[Stored data]
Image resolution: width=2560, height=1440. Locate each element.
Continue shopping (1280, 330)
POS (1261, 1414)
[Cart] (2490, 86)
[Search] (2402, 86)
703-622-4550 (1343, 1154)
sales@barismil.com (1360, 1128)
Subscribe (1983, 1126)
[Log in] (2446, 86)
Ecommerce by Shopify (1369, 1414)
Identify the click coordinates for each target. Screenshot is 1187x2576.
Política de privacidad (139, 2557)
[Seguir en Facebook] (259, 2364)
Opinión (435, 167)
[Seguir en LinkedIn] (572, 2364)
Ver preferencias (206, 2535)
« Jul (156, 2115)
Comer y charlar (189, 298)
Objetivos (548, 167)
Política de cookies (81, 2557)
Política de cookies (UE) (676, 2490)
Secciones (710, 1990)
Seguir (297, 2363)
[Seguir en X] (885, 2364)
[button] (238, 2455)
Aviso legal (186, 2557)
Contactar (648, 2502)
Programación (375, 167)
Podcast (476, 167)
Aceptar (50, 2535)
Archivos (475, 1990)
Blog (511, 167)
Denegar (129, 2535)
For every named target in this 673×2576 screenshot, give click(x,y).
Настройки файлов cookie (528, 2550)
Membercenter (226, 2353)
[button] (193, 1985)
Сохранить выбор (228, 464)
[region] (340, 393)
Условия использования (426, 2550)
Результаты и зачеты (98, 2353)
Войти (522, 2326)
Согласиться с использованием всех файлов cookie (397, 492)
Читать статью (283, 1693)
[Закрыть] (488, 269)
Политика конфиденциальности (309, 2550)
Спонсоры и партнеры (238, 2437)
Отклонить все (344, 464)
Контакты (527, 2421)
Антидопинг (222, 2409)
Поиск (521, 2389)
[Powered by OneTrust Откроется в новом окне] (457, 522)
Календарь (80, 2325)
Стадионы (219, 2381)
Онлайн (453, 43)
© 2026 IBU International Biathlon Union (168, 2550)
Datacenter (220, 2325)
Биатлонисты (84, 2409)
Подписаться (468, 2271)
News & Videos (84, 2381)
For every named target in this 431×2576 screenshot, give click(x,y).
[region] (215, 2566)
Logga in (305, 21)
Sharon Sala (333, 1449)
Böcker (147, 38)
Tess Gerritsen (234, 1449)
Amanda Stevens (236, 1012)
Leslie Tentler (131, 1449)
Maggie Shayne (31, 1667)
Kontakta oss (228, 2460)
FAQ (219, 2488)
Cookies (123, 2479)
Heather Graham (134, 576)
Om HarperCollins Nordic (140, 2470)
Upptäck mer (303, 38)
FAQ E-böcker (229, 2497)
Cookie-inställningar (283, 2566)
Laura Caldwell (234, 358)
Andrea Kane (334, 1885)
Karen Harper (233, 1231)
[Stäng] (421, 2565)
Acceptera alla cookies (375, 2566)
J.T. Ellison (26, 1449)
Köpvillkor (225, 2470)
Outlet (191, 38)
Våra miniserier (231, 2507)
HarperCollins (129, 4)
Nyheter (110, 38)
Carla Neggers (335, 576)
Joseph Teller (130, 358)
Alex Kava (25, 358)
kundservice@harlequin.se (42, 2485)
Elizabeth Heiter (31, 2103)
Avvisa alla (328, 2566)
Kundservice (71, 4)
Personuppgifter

> What the exercise asks: Lines from the top of the entries above to the line that contains "Ecommerce by Shopify (1369, 1414)" should be set down exactly, please, with both ends kept and nothing added.

> Task answer:
Image resolution: width=2560, height=1440. Locate each element.
Continue shopping (1280, 330)
POS (1261, 1414)
[Cart] (2490, 86)
[Search] (2402, 86)
703-622-4550 (1343, 1154)
sales@barismil.com (1360, 1128)
Subscribe (1983, 1126)
[Log in] (2446, 86)
Ecommerce by Shopify (1369, 1414)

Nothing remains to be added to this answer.